Nove trabalhadores foram resgatados em uma plantação de cebolas no interior de Santa Catarina, em condições análogas às de escravidão. A ação do grupo móvel de fiscalização foi feita no município de Ituporanga (Fazenda Coqueiral), com integrantes da Defensoria Pública da União, Ministério Público do Trabalho e Polícia Federal.

Segundo o Sinait, o Sindicato dos Auditores-Fiscais do Trabalho, os resgatados faziam parte de um grupo de 46 trabalhadores rurais aliciados em Timbiras (MA). Eles foram atraídos pela promessa, divulgada em carro de som, de “três meses de serviço bom e despesas pagas”. Cada um pagou R$ 50 ao intermediador de mão de obra.

Seis dias de ônibus

Ainda de acordo com informações do sindicato dos fiscais, eles viajaram durante seis dias de ônibus até chegar ao Alto Vale do Itajaí, região central de Santa Catarina. Pagaram para ser explorados, resumiu o auditor-fiscal Cláudio Secchin.
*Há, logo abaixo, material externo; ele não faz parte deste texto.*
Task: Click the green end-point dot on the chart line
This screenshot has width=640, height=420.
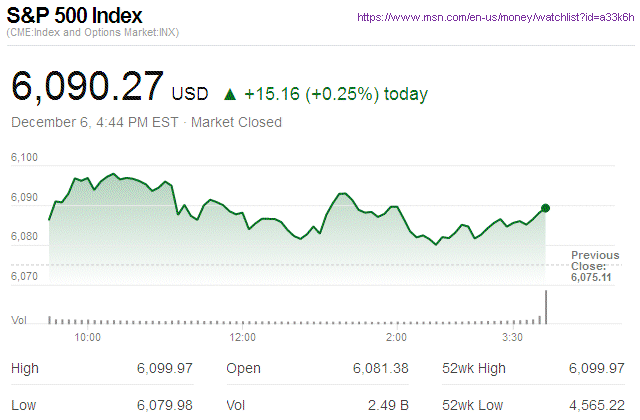Action: click(545, 208)
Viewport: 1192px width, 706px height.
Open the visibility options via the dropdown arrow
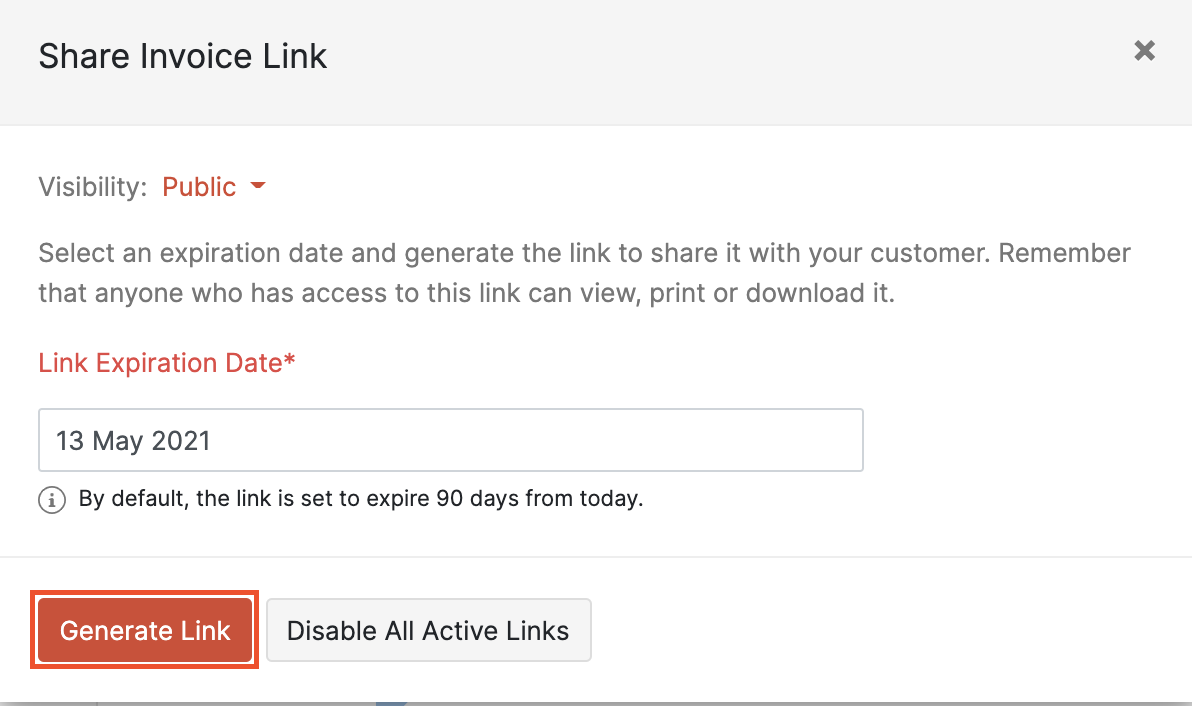tap(257, 186)
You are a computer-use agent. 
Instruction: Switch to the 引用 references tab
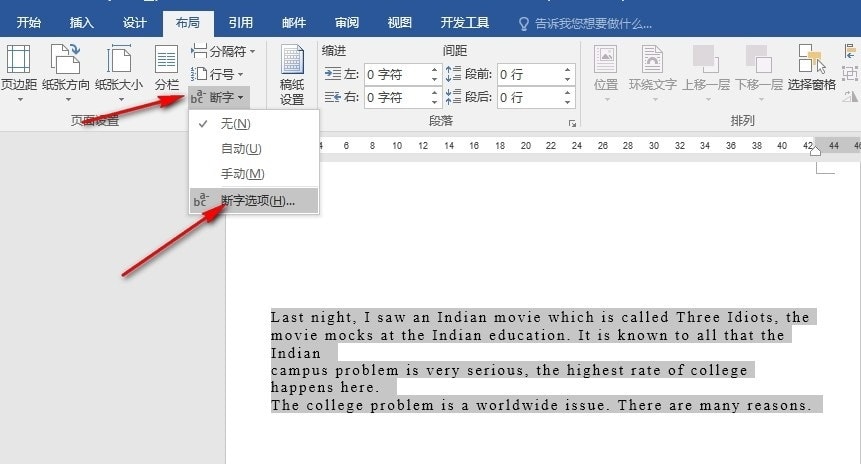pos(240,22)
Segundo relatos dos resgatados, logo ao chegar um dos fazendeiros disse: “Eu quero os meus 10 que comprei”.

A denúncia se originou do contato de um dos trabalhadores, via WhatsApp, com a mãe. Preocupada, ela procurou a Rede de Ação Integrada de Combate à Escravidão (Raice), no Maranhão. Em seguida, a Comissão Pastoral da Terra (CPT) acionou a denúncia à Divisão de Erradicação do Trabalho Escravo (Detrae).

Moradia precária

Os trabalhadores já chegavam com “dívida”, por causa do transporte e do adiantamento para comprar alimentos, que não eram fornecidos. Eles também não receberam equipamentos de proteção individual (EPIs). A promessa era de ganhar R$ 6 a cada mil mudas plantadas. Moravam em casa em más condições, sem higiene, sem proteção contra o frio (a temperatura chegava a atingir 2 graus) e com goteiras. Alguns dormiam no chão.

“Nenhum trabalhador possuía registro e, consequentemente, eles estavam sem direitos trabalhista, previdenciário ou social”, disse Secchin. Entre salários e verbas rescisórias, o pagamento somou R$ 90 mil. O retorno daqueles nove maranhenses foi custeado pelo empregador, bem como a estadia em hotel na cidade de Rio do Sul. Mas dos 46 trabalhadores aliciados, nem todos foram encontrados.

O Sinait encaminhou à Subsecretaria de Inspeção do Trabalho um pedido para proteção dos profissionais que estavam em campo, devido à covid-19. “Suas atribuições inerentes ao cargo, são os agentes públicos que garantem o cumprimento das diretrizes estabelecidas para a proteção dos trabalhadores, dos profissionais de saúde e de toda a sociedade nos ambientes de trabalho. Porém, é importante ressaltar que eles também devem estar protegidos no exercício das atividades de fiscalização.”

Na segunda-feira, 10, aconteceu uma audiência com os nove trabalhadores, proprietários da Fazenda Coqueiral, advogado e contador dos proprietários, no 13° Batalhão da Polícia Militar de Santa Catarina em Rio do Sul, para o cumprimento do Termo de Ajuste de Conduta (TAC). Além do pagamento de salário e verbas rescisórias, os proprietários tiveram que pagar as despesas de transporte dos trabalhadores até o Maranhão.

O TAC foi acordado entre os proprietários e o Ministério Público do Trabalho de Blumenau. A audiência foi acompanhada por representante da Comissão Pastoral da Terra da Diocese de Rio do Sul.

Ainda na segunda-feira, por volta das 16 horas, os trabalhadores embarcaram numa Van até Balneário Camboriú. De lá pegaram ônibus de linha até São Paulo. De São Paulo, na terça-feira de manhã, embarcaram noutro ônibus com destino a São Luiz (MA). Dois deles antes de embarcarem na Van em Rio do Sul conseguiram ir numa loja próximo ao Hotel Ferrari, onde ficaram dois dias hospedas, para comprar um presente para suas mães.

Consequências

O trabalho escravo no Brasil foi abolido pela Lei Áurea em 13 de maio de 1888. O artigo 149 do Código Penal brasileiro traz os elementos que caracterizam o trabalho análogo ao de escravidão. Os proprietários vão continuar respondendo processo judicial. Podem pegar de dois a oito anos de prisão. Existe atenuante para réus primários, com penas alternativas.

De acordo com o Procurador do Trabalho Piero Rosa Menegazzi, representante do MPT-SC, em Blumenau, a fiscalização vai ser intensificada na região da cebola.